(Photo by Jared Wickerham/Getty Images)
The Stanley Cup Finals loss to the Chicago Blackhawks marked the end of what had been a very stellar year for Bergeron. In 42 regular season games, he tallied 10 goals (tied for fourth on the team in that category) and 22 assists for 32 points (tied for third on the team). He also was stellar in the faceoff circle, winning 62.1 % of the draws he took.
In the playoffs, he was very dependable as well tallying nine goals (tied for first on the team and second in the NHL) and six assists for 15 points which put him third on the team and fifth in the NHL in that regard.

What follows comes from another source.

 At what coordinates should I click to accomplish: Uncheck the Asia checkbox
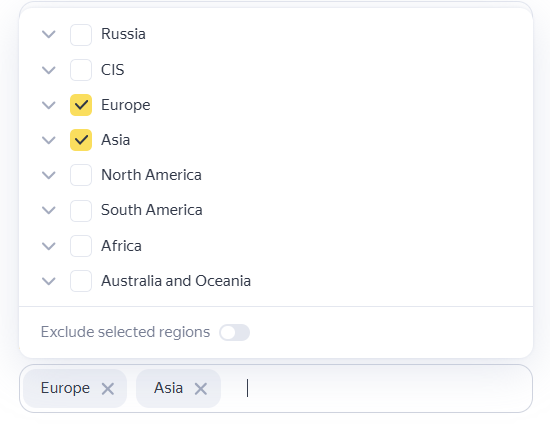tap(81, 140)
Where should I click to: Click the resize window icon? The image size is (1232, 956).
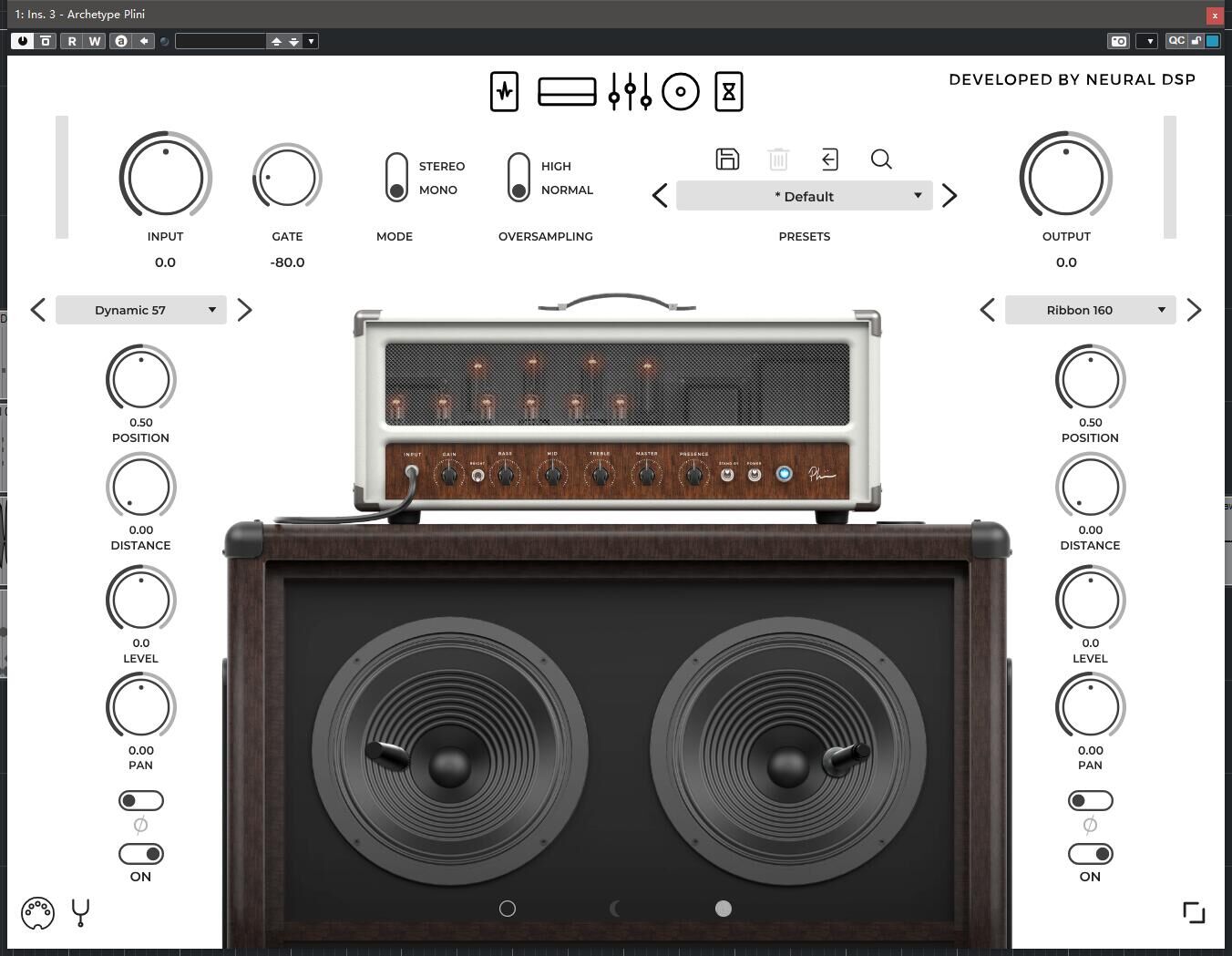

Two of his goals in the postseason were of the game-winning variety, one being the clincher in the overtime of Game 7 against the Toronto Maple Leafs in the Quarterfinal and the other being the conclusion to the team’s game three win in overtime against the Pittsburgh Penguins in the Eastern Conference Final.
Bergeron did manage to take home some hardware however as he won the King Clancy Trophy, which according to the team’s official press release “is awarded annually to an NHL player who best exemplifies leadership qualities both on and off the ice and has made a noteworthy humanitarian contribution in his community.”
Since breaking into the league in 2003, he has made his presence known, notching 153 goals and 280 assists for 433 points and 160 penalty minutes in 579 games. Throughout his postseason career he has been dependable as well, registering 20 goals and 37 assists for 57 points in 83 games. Five of those goals have been game-winners.
He has been an asset to the Bruins from the get-go. His leadership and quiet but firm demeanor have served the team well over the past couple of seasons. Signing him to a long-term deal was a great move by the Bruins and there is a good chance that the deal will “pay for itself” in no time.